Mamdani visits cultural center; talks free buses in interview

Zohran Mamdani, the Democratic nominee and Assembly Member representing parts of Queens, visited the Christian Cultural Center in East New York, Brooklyn, on Sunday afternoon. Congregants gave him a warm welcome.

“I come here today with appreciation, and I come here with a commitment that it will take all of us to transform the city that we love to embrace a vision of a place that all of us can afford, raise a family, and grow old,” he said at the speaking engagement.
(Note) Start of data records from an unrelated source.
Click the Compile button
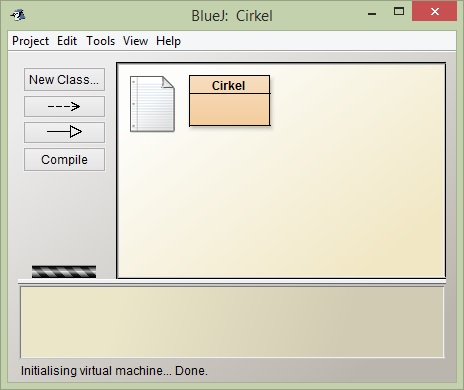Viewport: 464px width, 390px height. [x=64, y=160]
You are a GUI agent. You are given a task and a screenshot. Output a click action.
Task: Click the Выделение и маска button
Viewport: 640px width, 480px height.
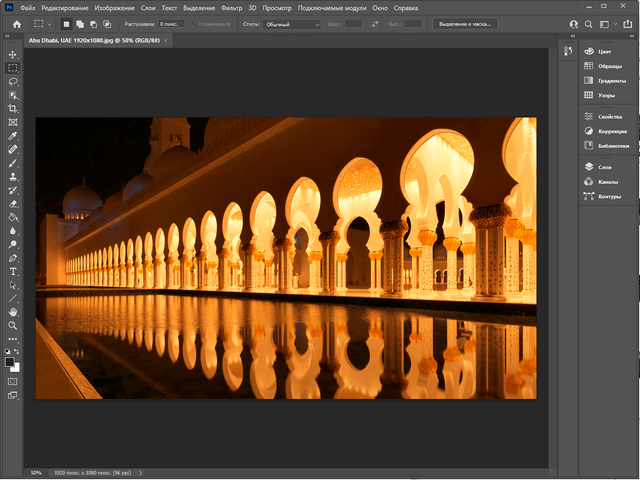coord(465,24)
He also posted on social media on Sunday his NBC New York interview about making NYC buses faster and free. His interview came out following a new report showing toll and fare evasion cost the MTA an estimated $1 billion in 2024. 

During the interview, he explained how paying – or not paying – fares can slow down bus speeds.  

“Unlike on the subway, when you pay your fare, you’re doing so on the bus,” he said. “The act of doing so or not doing so, it impedes and impacts the ability of the bus to actually operate.” 

The free bus platform is not new for Mamdani. In 2023, the assembly member spearheaded a year-long bus pilot program that temporarily offered free bus service on some lines throughout the city. Funding for the pilot, which had mixed results, came from the NYS 2024 budget. 

Sliwa attends the Holocaust Memorial Remembrance Day Ceremony in Brooklyn

Meanwhile, Curtis Sliwa, the Republican nominee candidate in the race who campaigns daily in the subway system, attended the Holocaust Memorial Remembrance Day Ceremony in Brooklyn.

The heavily attended event was held at Holocaust Memorial Park at Shore Boulevard and Emmons Avenue in Sheepshead Bay. Sliwa discussed the horrific event that resulted in the slaughter of six million Jewish people,  and others, from 1933 to 1945.

At the Holocaust Memorial Park’s Annual Remembrance in Sheepshead Bay, we honor survivors and vow never to forget,” he said.

He also said his children were never given lessons about the Holocaust in school.

“As mayor, I will mandate Holocaust education in the NYC public school curriculum so every student learns what happened,” he said. “It is disgraceful that my three children went through school without ever being taught. That ends when I am mayor.”

The candidate also celebrated the opening of his new Brooklyn campaign office on Flatbush Avenue. On Sunday evening, Sliwa was due to visit the San Gennaro Festival in Manhattan.